- Problem requirements: Reproduce word for word the stretch of the passage on HAL's supersonic fighter project from "In 1956, HAL" through "were quickly emphasised.".

Reading text: Begin

During the 1950s, Hindustan Aircraft Limited (HAL) had developed and produced several types of trainer aircraft, such as the HAL HT-2. However, elements within the firm were eager to expand into the then-new realm of supersonic fighter aircraft. Around the same time, the Indian government was in the process of formulating a new Air Staff Requirement for a Mach 2-capable combat aircraft to equip the Indian Air Force (IAF). However, as HAL lacked the necessary experience in both developing and manufacturing frontline combat fighters, it was clear that external guidance would be invaluable; this assistance was embodied by Kurt Tank.

In 1956, HAL formally began design work on the supersonic fighter project. The Indian government, led by Jawaharlal Nehru, authorised the development of the aircraft, stating that it would aid in the development of a modern aircraft industry in India. The first phase of the project sought to develop an airframe suitable for travelling at supersonic speeds, and able to effectively perform combat missions as a fighter aircraft, while the second phase sought to domestically design and produce an engine capable of propelling the aircraft. Early on, there was an explicit adherence to satisfying the IAF's requirements for a capable fighter bomber; attributes such as a twin-engine configuration and a speed of Mach 1.4 to 1.5 were quickly emphasised.

During development, HAL designed and constructed a full-scale two-seat wooden glider to act as a flying demonstrator. Designated HAL X-241, this replicated production aircraft in terms of dimensions, control configuration, and aerofoil sections. The wheel brakes, air brakes, flaps, and retractable undercarriage were all actuated using compressed gas, with sufficient gas storage aboard for multiple actuations per flight. On 3 April 1959, the X-241 flew for the first time, after being towed into the air by a Douglas Dakota Mk.IV (BJ 449). A total of 86 flights were conducted prior to the X-241 sustaining considerable damage in a landing incident, when the nose undercarriage failed to extend.

Reading text: End
Material shown: Begin

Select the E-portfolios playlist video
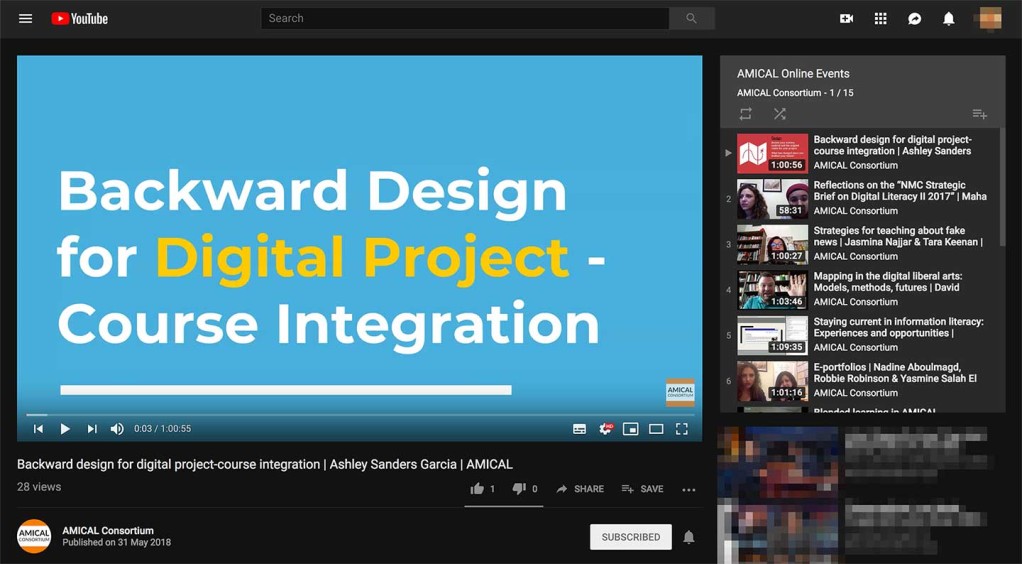This screenshot has width=1022, height=564. click(894, 373)
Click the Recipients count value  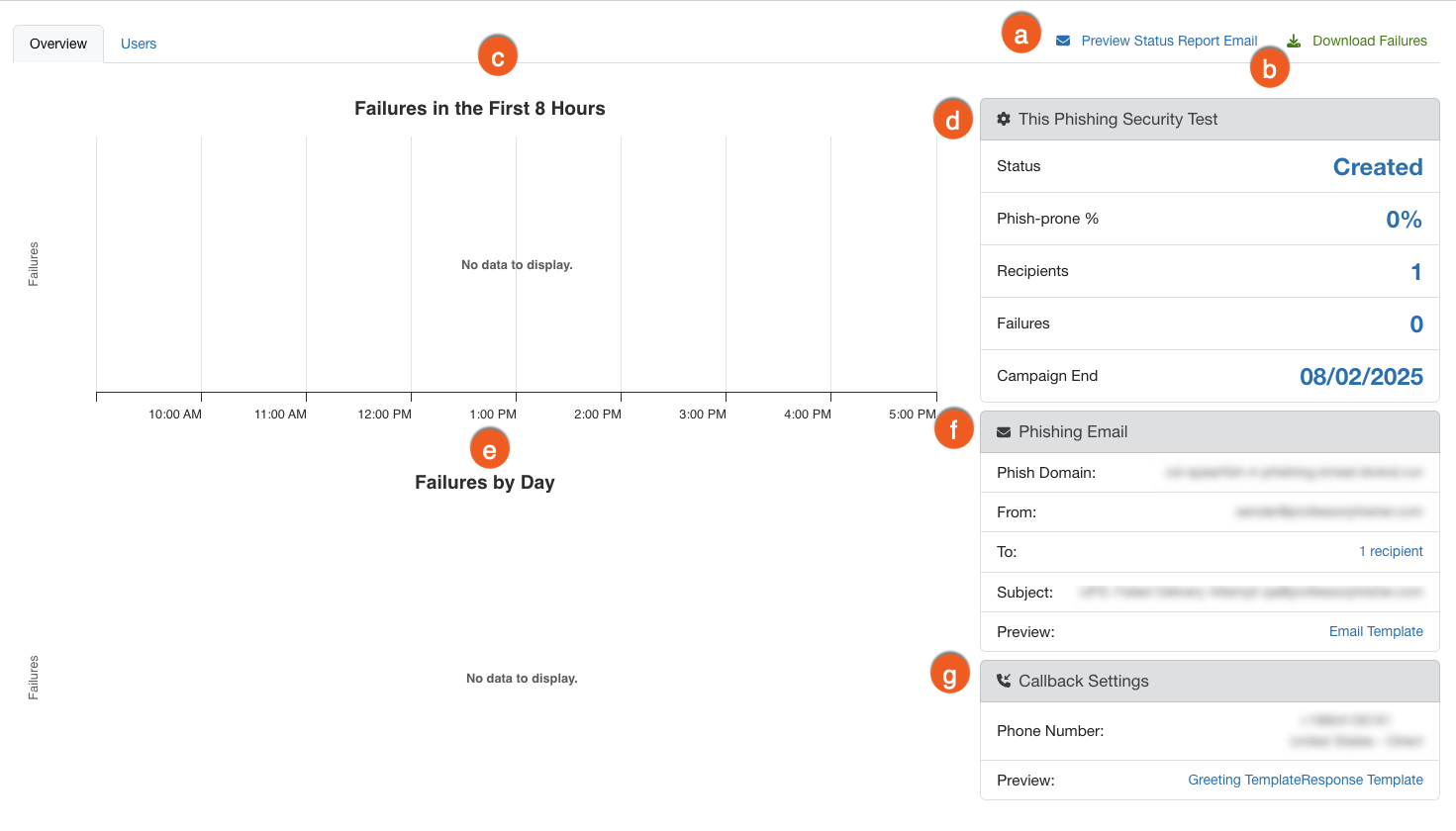point(1416,271)
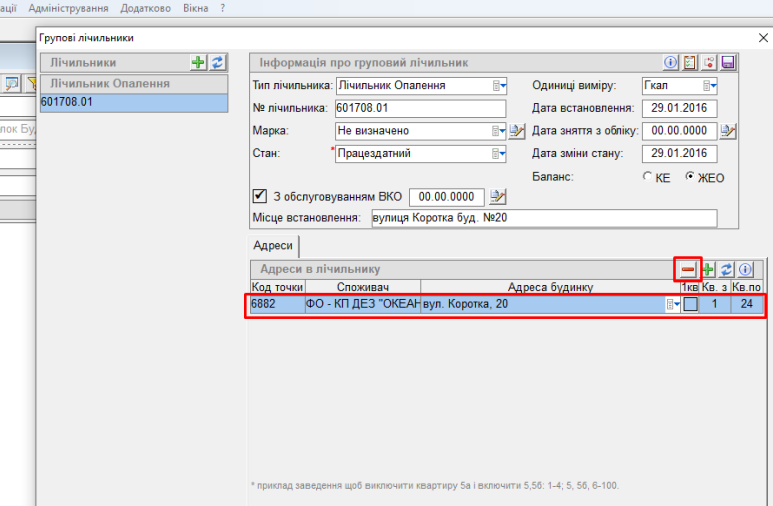
Task: Uncheck З обслуговуванням ВКО checkbox
Action: point(260,196)
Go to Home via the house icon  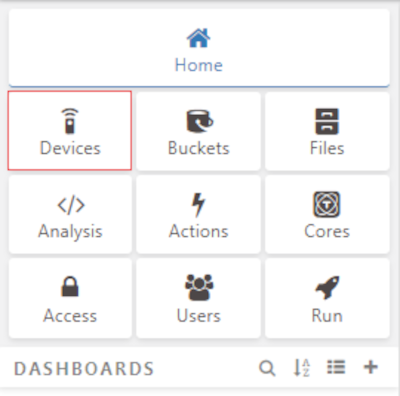198,38
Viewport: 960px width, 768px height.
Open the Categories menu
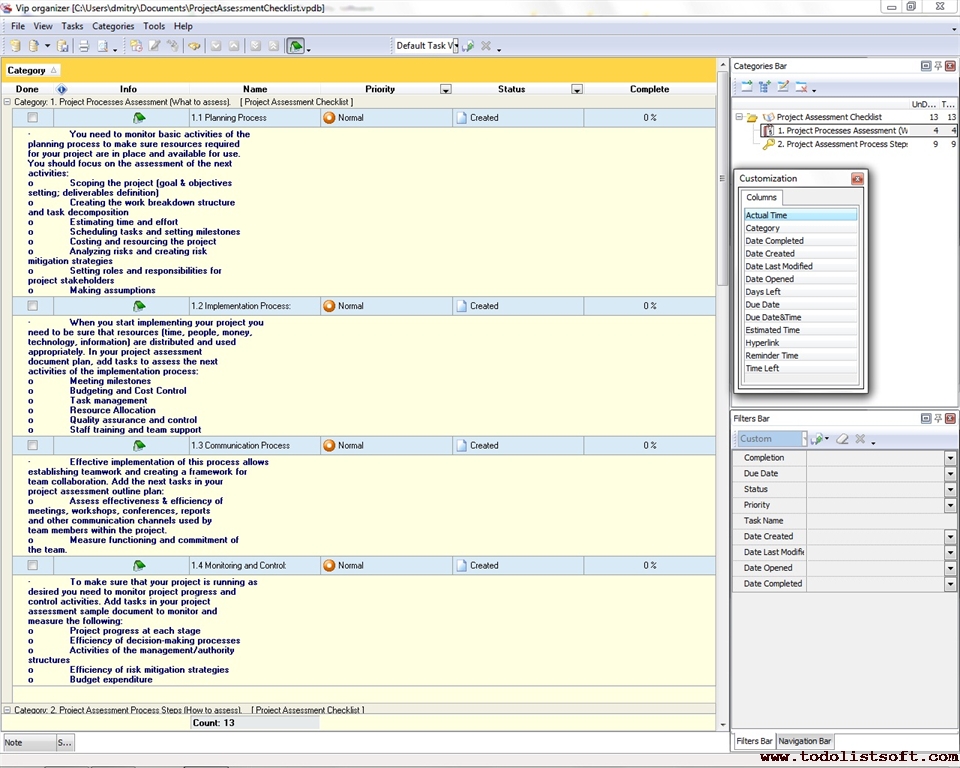[x=112, y=26]
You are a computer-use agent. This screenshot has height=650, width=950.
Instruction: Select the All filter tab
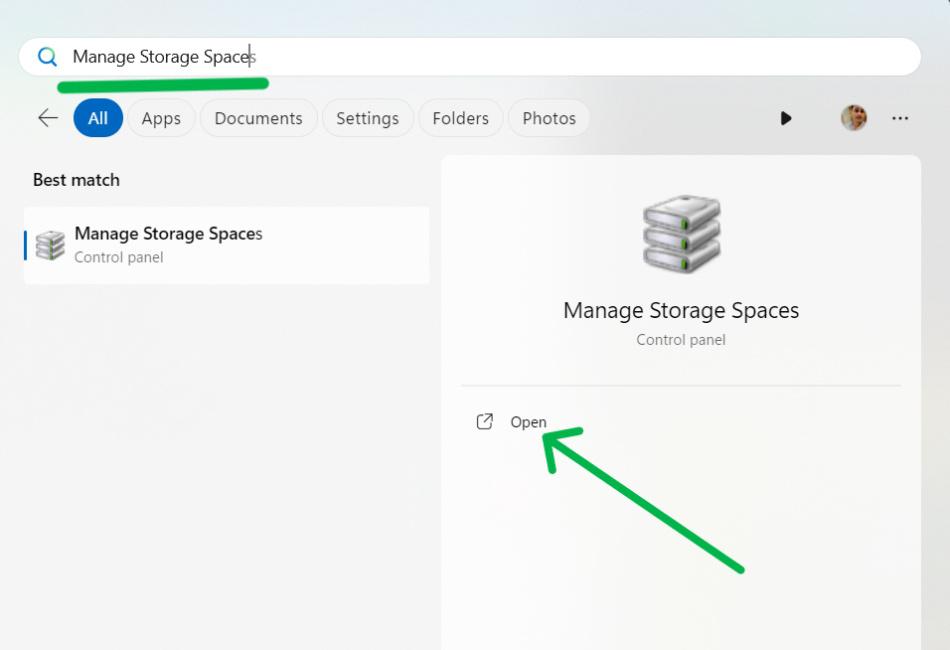point(98,118)
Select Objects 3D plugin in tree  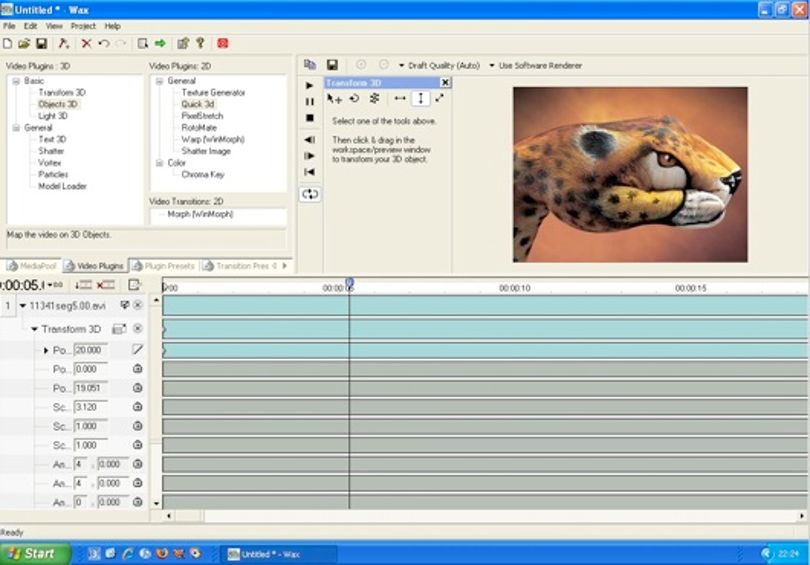58,104
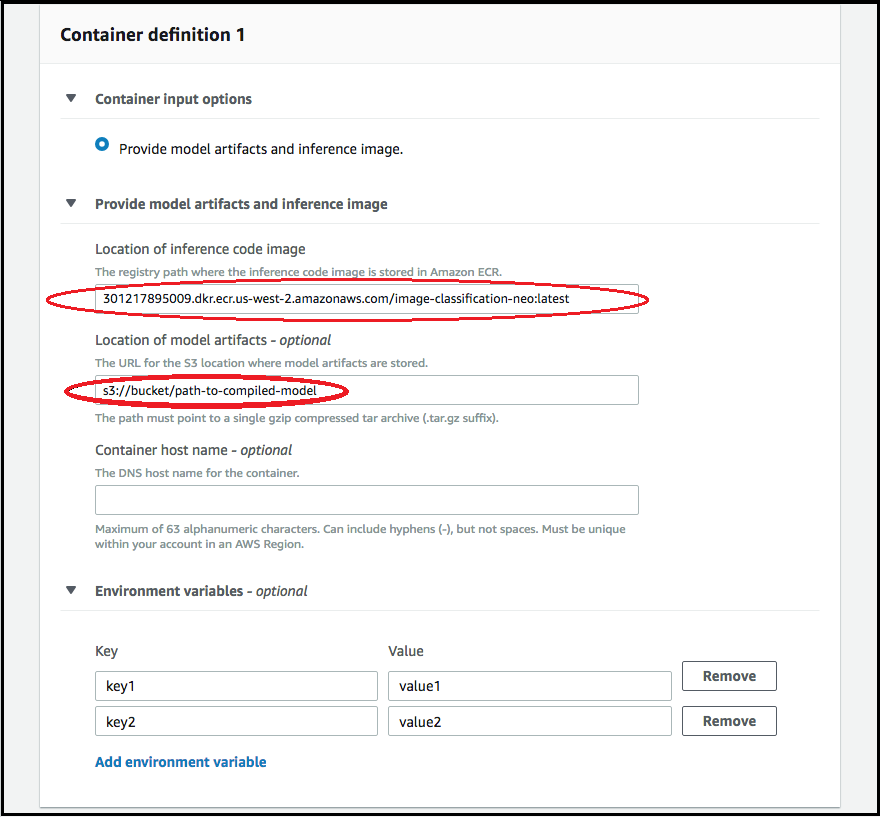Click the Add environment variable link
The height and width of the screenshot is (817, 880).
180,761
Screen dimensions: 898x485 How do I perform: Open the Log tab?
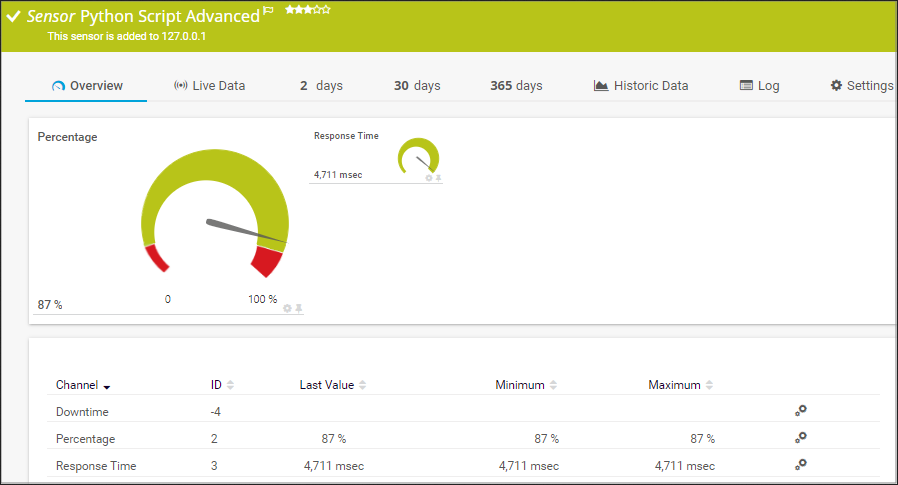(759, 86)
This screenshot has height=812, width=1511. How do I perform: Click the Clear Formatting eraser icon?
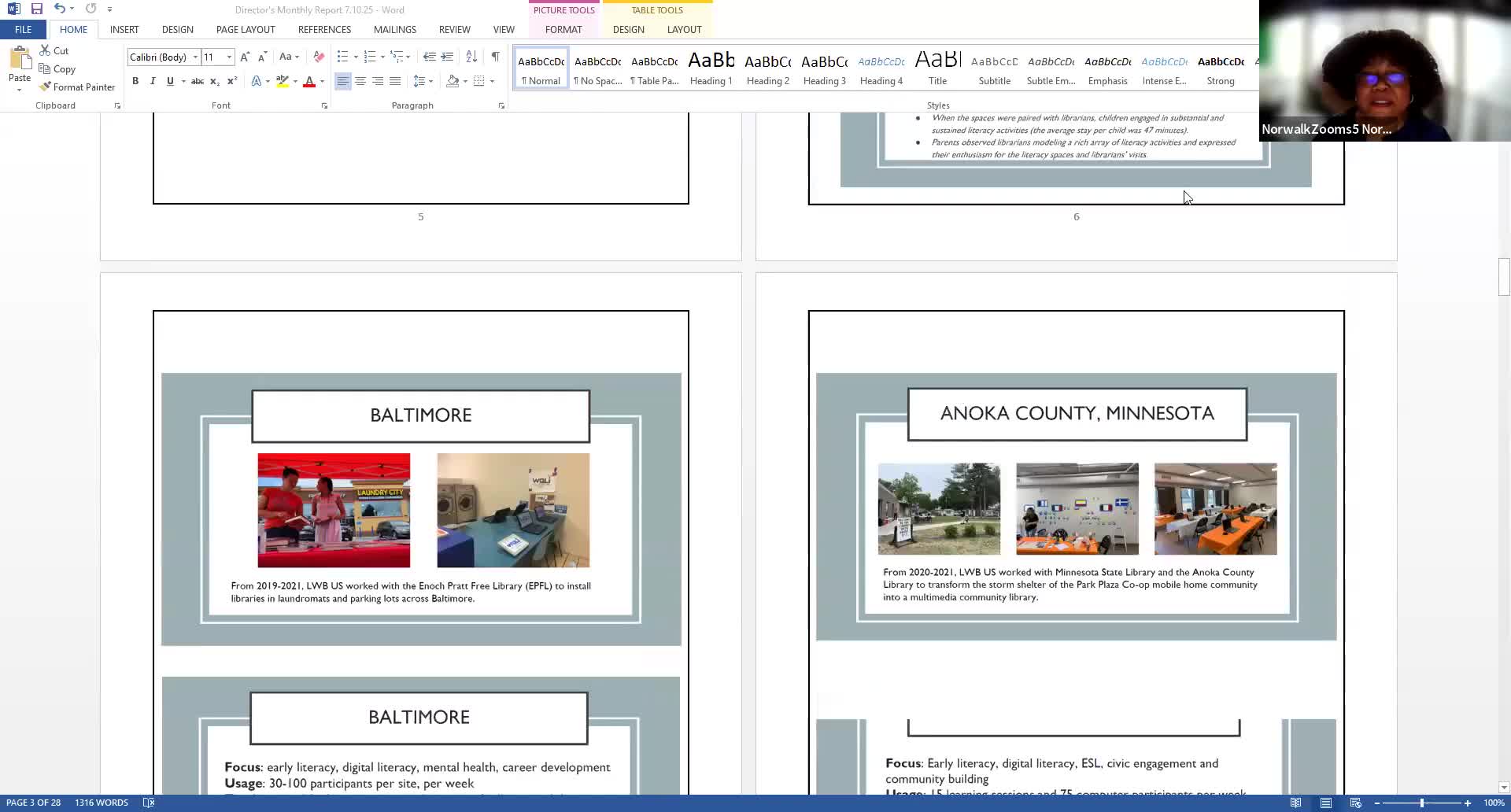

Material shown: End

- Your response:
In 1956, HAL formally began design work on the supersonic fighter project. The Indian government, led by Jawaharlal Nehru, authorised the development of the aircraft, stating that it would aid in the development of a modern aircraft industry in India. The first phase of the project sought to develop an airframe suitable for travelling at supersonic speeds, and able to effectively perform combat missions as a fighter aircraft, while the second phase sought to domestically design and produce an engine capable of propelling the aircraft. Early on, there was an explicit adherence to satisfying the IAF's requirements for a capable fighter bomber; attributes such as a twin-engine configuration and a speed of Mach 1.4 to 1.5 were quickly emphasised.